DIRECTIONS FOR THIS TASK: Word for word, return the lines from the top of the listing to the line containing "L'Alcool , voilà l'ennemi ...... (71, 787)", both ends included, and no others.

TASK INPUT:
____

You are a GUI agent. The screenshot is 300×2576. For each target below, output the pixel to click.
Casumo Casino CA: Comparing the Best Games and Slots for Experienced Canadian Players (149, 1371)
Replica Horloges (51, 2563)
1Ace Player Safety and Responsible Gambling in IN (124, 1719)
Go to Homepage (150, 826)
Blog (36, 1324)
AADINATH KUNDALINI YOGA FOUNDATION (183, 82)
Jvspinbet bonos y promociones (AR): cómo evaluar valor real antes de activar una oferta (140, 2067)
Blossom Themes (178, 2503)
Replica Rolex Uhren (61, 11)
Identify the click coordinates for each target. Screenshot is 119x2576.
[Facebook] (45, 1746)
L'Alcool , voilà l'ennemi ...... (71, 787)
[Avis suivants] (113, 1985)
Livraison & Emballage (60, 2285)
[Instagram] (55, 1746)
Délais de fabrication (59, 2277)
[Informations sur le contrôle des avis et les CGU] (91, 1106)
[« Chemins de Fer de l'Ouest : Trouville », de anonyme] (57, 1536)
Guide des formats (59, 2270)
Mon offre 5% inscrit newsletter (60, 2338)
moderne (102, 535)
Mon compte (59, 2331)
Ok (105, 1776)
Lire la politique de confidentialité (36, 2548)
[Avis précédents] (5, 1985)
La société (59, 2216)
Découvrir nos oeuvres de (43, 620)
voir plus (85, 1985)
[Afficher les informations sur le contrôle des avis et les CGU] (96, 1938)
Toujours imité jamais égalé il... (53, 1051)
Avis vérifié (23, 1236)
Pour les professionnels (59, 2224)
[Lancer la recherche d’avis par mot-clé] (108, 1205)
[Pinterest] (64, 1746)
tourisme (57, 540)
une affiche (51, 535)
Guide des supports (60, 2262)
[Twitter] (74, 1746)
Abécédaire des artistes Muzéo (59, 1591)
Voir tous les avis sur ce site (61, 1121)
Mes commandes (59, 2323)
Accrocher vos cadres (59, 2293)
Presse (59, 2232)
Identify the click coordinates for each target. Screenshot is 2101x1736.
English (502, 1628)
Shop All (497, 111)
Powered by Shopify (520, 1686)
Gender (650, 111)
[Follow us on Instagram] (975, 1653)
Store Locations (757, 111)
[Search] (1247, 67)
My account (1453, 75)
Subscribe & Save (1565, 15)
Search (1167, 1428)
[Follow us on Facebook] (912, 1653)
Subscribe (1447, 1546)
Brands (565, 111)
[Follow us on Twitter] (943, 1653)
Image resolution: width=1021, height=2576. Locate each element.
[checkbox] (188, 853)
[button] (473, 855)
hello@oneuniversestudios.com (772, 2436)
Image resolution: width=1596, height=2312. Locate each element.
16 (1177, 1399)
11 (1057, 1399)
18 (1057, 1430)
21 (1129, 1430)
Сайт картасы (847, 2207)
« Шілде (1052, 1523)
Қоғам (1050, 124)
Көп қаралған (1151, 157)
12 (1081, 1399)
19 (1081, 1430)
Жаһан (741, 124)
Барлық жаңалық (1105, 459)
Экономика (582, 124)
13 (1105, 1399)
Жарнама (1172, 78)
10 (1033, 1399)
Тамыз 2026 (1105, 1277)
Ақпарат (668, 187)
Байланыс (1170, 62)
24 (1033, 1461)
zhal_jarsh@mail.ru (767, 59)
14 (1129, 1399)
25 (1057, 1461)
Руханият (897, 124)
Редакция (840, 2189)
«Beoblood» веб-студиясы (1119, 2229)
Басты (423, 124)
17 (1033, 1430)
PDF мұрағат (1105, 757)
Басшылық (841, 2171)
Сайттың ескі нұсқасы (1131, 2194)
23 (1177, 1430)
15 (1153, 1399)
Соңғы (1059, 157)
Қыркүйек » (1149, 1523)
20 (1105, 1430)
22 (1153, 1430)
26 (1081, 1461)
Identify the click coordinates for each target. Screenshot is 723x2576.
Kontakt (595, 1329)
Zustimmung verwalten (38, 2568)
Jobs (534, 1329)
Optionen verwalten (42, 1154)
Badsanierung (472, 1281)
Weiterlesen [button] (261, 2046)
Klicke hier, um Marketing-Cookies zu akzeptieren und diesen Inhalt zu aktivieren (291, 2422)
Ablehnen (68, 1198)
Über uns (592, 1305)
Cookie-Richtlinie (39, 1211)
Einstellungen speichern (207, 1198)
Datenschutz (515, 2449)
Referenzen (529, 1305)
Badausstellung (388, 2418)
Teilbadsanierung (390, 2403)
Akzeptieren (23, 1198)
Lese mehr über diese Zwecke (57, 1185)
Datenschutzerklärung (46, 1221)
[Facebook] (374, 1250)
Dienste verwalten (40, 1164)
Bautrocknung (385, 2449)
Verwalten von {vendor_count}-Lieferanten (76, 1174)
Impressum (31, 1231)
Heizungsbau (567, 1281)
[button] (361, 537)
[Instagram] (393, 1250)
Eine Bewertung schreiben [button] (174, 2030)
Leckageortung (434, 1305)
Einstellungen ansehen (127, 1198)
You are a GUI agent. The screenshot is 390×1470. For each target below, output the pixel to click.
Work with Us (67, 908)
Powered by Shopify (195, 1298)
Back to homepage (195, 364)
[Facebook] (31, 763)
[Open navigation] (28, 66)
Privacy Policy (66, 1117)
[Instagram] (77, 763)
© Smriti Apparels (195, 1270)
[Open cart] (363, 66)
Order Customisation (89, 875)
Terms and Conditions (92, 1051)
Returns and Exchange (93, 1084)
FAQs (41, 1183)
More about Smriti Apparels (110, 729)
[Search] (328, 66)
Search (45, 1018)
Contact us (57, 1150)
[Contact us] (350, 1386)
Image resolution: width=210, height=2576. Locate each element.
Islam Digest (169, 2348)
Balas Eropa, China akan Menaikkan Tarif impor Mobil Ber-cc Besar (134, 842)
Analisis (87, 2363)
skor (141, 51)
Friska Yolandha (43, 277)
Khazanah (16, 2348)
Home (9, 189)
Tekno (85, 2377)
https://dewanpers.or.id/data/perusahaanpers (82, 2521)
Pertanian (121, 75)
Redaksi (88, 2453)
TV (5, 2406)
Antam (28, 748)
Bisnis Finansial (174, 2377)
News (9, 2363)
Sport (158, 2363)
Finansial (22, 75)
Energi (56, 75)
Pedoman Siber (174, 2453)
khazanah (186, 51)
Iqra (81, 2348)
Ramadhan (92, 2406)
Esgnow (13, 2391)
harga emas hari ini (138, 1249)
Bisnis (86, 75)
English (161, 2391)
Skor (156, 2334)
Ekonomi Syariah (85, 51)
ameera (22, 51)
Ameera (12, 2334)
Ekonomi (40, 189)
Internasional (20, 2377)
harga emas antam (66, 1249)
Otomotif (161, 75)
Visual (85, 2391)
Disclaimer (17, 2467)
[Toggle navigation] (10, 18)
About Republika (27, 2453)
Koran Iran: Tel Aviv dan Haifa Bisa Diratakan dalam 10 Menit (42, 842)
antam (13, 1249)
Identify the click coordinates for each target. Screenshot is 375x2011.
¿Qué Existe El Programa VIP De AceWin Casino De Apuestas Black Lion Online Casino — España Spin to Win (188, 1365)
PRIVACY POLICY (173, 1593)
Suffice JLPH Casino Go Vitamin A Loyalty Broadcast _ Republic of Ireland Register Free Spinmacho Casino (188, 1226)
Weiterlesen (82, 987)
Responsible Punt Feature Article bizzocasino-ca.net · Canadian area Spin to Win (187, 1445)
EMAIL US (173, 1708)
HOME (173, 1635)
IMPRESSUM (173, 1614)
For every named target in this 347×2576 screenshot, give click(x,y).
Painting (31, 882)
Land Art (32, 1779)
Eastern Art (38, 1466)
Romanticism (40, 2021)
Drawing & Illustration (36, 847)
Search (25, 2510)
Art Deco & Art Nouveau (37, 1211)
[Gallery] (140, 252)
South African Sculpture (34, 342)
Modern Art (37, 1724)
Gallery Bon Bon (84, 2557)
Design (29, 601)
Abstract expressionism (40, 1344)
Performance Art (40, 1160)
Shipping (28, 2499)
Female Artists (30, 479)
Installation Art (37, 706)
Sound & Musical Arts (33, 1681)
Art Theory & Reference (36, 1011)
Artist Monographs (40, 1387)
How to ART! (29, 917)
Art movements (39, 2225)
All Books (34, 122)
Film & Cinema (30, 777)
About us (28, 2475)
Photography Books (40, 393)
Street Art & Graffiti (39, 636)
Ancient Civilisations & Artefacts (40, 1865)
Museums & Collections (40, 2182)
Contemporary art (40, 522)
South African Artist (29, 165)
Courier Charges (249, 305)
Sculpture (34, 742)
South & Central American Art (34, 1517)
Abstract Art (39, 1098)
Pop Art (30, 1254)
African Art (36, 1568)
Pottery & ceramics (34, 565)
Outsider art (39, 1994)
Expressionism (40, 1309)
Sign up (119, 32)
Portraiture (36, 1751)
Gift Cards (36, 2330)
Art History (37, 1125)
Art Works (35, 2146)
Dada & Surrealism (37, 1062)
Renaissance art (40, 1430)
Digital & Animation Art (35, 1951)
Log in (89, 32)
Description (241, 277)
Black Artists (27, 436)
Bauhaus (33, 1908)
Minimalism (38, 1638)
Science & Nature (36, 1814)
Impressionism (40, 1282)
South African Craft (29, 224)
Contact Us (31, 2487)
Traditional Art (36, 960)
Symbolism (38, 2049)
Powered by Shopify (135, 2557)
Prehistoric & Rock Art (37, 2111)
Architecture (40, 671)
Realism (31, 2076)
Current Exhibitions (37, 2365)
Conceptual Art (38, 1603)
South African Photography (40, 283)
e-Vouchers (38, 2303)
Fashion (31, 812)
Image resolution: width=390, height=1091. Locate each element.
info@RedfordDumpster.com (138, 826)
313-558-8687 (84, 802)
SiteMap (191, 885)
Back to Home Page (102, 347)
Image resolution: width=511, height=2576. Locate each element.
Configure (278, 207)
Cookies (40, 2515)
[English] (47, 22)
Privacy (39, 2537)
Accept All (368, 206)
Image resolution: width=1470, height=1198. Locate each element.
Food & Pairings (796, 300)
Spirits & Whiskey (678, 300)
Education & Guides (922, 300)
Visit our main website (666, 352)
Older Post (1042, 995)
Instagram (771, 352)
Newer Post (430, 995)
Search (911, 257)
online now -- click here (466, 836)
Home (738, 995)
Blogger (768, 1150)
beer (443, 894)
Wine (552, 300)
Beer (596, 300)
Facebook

____

EXERCISE RESULT:
You are a GUI agent. The screenshot is 300×2576. For each target below, output the pixel to click.
Casumo Casino CA: Comparing the Best Games and Slots for Experienced Canadian Players (149, 1371)
Replica Horloges (51, 2563)
1Ace Player Safety and Responsible Gambling in IN (124, 1719)
Go to Homepage (150, 826)
Blog (36, 1324)
AADINATH KUNDALINI YOGA FOUNDATION (183, 82)
Jvspinbet bonos y promociones (AR): cómo evaluar valor real antes de activar una oferta (140, 2067)
Blossom Themes (178, 2503)
Replica Rolex Uhren (61, 11)
Identify the click coordinates for each target. Screenshot is 119x2576.
[Facebook] (45, 1746)
L'Alcool , voilà l'ennemi ...... (71, 787)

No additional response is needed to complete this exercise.